Fasting
With some excitement, some fear and trembling, and a strong dose of kindled confidence, I would like to announce to you that this Sunday begins our church family’s 21 Days of Fasting and Prayer. We will be starting on January 7 and concluding on January 28. We will have a 21-day fasting and prayer guide given out this Sunday at both services. We will again ask everyone to fast on the three Wednesdays and gather for a 6 pm prayer service at Living Streams (Childcare through 2nd grade and some soup for after the prayer time will be provided). We will be teaching each Sunday on fasting, prayer, and what it means to have God activate, mobilize, awaken, and move us from people full of potential energy to people experiencing the kinetic energy of God’s Spirit inside us.
If you would like to get your mind started on the topic of fasting; here is a little something to help…
According to the Bible, fasting can serve a variety of purposes for the believer brave enough to practice this spiritual discipline. Fasting can…
Add strength to our prayers (Ezra 8:23; Joel 2:13; Acts 13:3
Bring God’s guidance (Judges 20:26; Acts 14:23)
Help with the grieving process (1 Samuel 31:13; 2 Samuel 1:11–12)
Bring supernatural deliverance or protection (2 Chronicles 20:3–4; Ezra 8:21–23)
Express repentance and returning to God (1 Samuel 7:6; Jonah 3:5–8)
Humble oneself before God (1 Kings 21:27–29; Psalm 35:13)
Increase our concern for the work of God (Nehemiah 1:3–4; Daniel 9:3)
Minister to the needs of others (Isaiah 58:3–7)
Help us overcome temptation (Matthew 4:1–11)
Express love and worship to God (Luke 2:37)
Remember, according to Jesus, fasting can be done wrong.
I would hate to have anyone go through the challenge of fasting and receive no godly gain. But Jesus taught us that fasting can be done wrong. Instead of making me more focused on God and His kingdom, fasting often can make me more focused on…me. The desperate sucking sounds my stomach makes, and the festering fatigue that fills every part of my body relentlessly vies for my attention. In these moments, my fasting can easily become all about my need.
This is not the kind of fast God desires. God desires a fast that draws our attention away from ourselves and places it on the needs of those around us. To take this one step further, the denying of ourselves should not only subtract our selfish attention; it should also supply for the needs of others. Instead of only denying myself food or pleasure, I should go one step further and feed or bless someone else with what I would have fed or blessed myself with. For some deep and ancient reading on this, Isaiah 58 is a beautiful passage about the kind of fasting God does not like, as well as the kind of fasting God loves.

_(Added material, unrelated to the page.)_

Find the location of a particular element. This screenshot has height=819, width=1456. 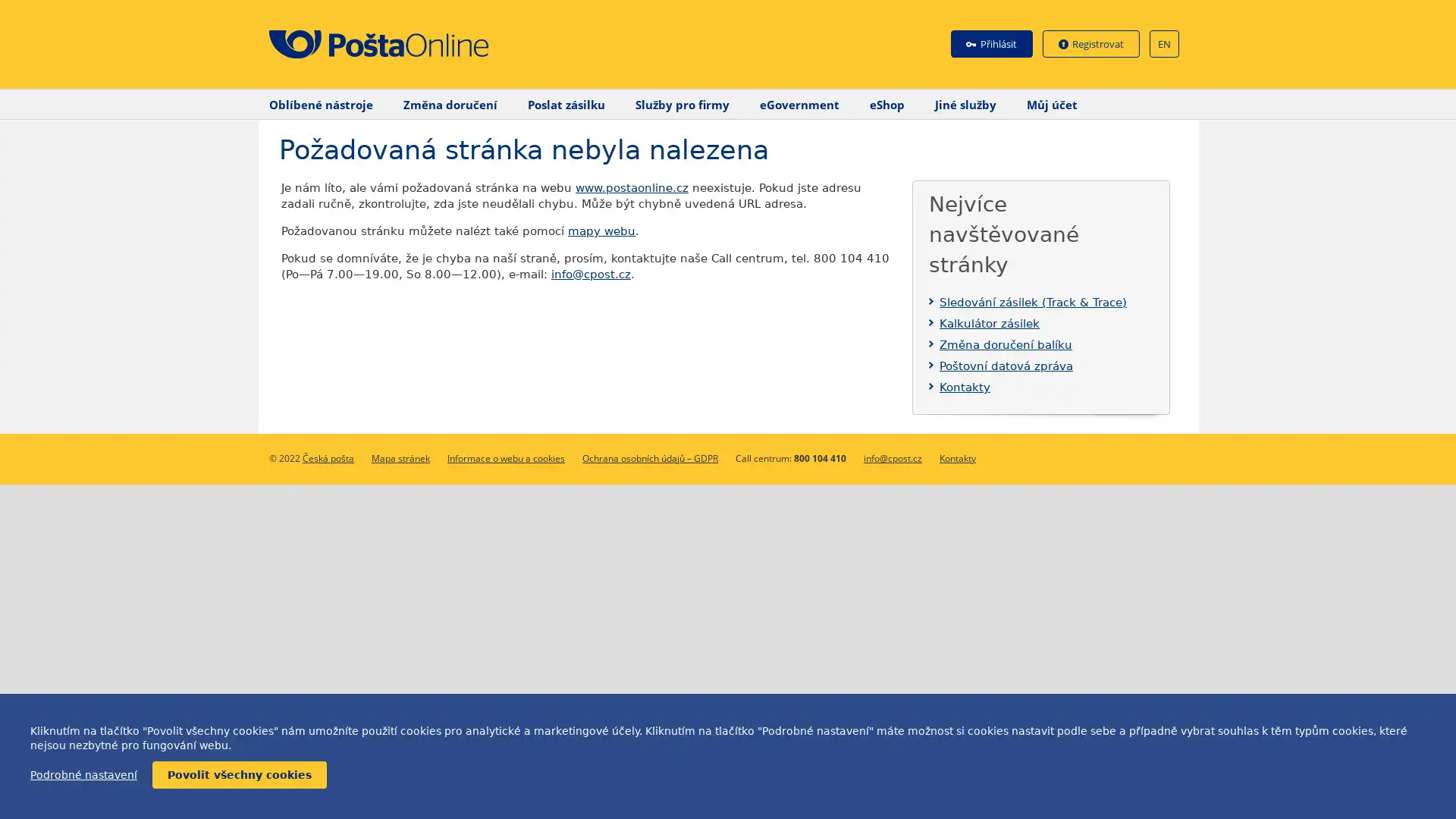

And one more concept from a more modern writer named C.S. Lewis… “Fasting… helps strengthen the heart against temptation, clarify the imagination, and make ready the soul to understand better the love of God in an abstract and metaphysical way.
Welcome to this part of our journey. Welcome to this ancient, power-laden discipline. Welcome to a practice of Moses, Elijah, John the Baptist, and the blessed Lord and Savior Jesus Christ. Welcome to 2018’s first Kinetic Moment.